TASK INSTRUCTIONS ->
a – In the CorporaCreator issue thread about the empty string sentence, which audio file does the entry on line #557 of test.tsv reference?
b – Extend the CorporaCreator issue thread about the empty string sentence, picking up after its final comment.

CorporaCreator icon indicating copy to clipboard operation
CorporaCreator copied to clipboard

Empty string sentence in cv-corpus-5-2020-06-22/en/test.tsv

Open antimora opened this issue 5 years ago • 8 comments

While processing entries from cv-corpus-5-2020-06-22/en/test.tsv, I have discovered an empty string sentence ("") on line #557 referencing common_voice_en_16759015.mp3. This entry also exists in validated.tsv. I haven't checked if there are more of the same type of errors.

antimora avatar Jul 22 '20 14:07 antimora

Strange, I thought the code prevented this, but there it is.

Oh I think I see what happened. The string is not empty but the string contains two quote marks.

It looks like the string originally was something like...

"<b> </b>..."

which contains, HTML tags, a non-printable character " " (&#160;), and likely other characters removed by common.py#L69.

After the HTML and other stuff was removed it was then turned into...

""

which, as it contains quotes, makes it through the check here corpus.py#L55 which should remove empty strings.

Have you listened to common_voice_en_16759015.mp3? Maybe that will give us more info on what the string originally was and how it got validated!?

kdavis-mozilla avatar Jul 23 '20 15:07 kdavis-mozilla

Just listened to it. It's someone reading back HTML tags.

I guess it was originally something like

"<HTML>one equals<em>"

and common.py#L69 turned that into

""

One nice thing is that's the only occurrence of this problem in the en test set and it doesn't occur in the en dev or train set.

kdavis-mozilla avatar Jul 23 '20 15:07 kdavis-mozilla

I guess maybe the solution is to add a language specific preprocessor that removes strings that are just ""?

DATA ->

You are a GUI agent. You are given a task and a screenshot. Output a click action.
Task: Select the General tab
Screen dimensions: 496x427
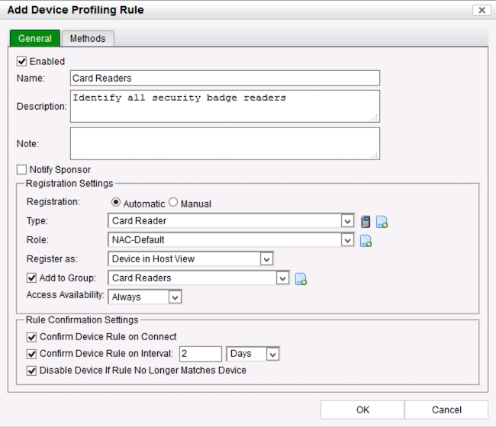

OUTPUTS ->
a – common_voice_en_16759015.mp3

b –
kdavis-mozilla avatar Jul 23 '20 15:07 kdavis-mozilla

Thanks for looking into this.

Couldn't the solution be more general than removing "" (double quotes)?

If we could strip the beginning and ending quotes, then preprocessor would have caught "empty" string sentences. To me, the both of these lines are the same:

"Hello there"
Hello there

I see plenty of instances where transcripts start and end with quotes. Also from a developer's perspective it is confusing to see some transcripts are quoted and others not.

Related to the quote topic, I have noticed many transcripts contain "" (double quotes). Is this artifact created by the similar HTML cleansing logic you have described? Could we also collapse double quotes just like we are doing with double spaces. I saw a specific logic for it in common.py preprocessor.

Here is examples of double quotes from test:


"It was also known as the ""Sunflower""."
"Alston commented that he felt the cartoonist ""might have had some racial intent""."
"Karina Smirnoff of ""Dancing With The Stars"" hosted the following month."
"""The wind told me that you know about love"" the boy said to the sun."
"""Like everybody learns,"" he said."
"""Bambalio"" refers to a tendency to stammer."
"""I can work for the rest of today,"" the boy answered."
"The episode ""Father's Day"" depicts two younger versions of Jackie also played by Coduri."
"""Fatima,"" the girl said, averting her eyes."
"""This desert was once a sea,"" he said."
"It included a new production of ""Passion"" directed by Jamie Lloyd."
"He jumped up and turned quickly to face the imagined terror screaming ""Get back!"""
"You might hear ""font families"" more than ""typefaces"", even though they could mean the same thing."
"""Getting to play someone as unrestricted as a vampire is a thrill,"" she says."
"""Good-bye,"" said the boy."
"Philip then tells his parents that he was suspended for ""singing"" the National Anthem."
"It was later revealed that the letter was a prank concocted by ""The eXile""."
"The launch was flawless; all systems were ""go"", except for Doctor Wang's experiment."
"For centuries after her death, Welshmen cried-out ""Revenge for Gwenllian"" when engaging in battle."
"""And I'm certain you'll find it,"" the alchemist said."
"System B, however, does not depend explicitly on ""t"" so it is time-invariant."
"Beachley narrates the Seven Network factual series ""Beach Cops""."
"""Let's stop this,"" another commander said."
"Anna Austen asked about the acceptation of the word ""alliteration""."
"""Should I understand the Emerald Tablet?"" the boy asked."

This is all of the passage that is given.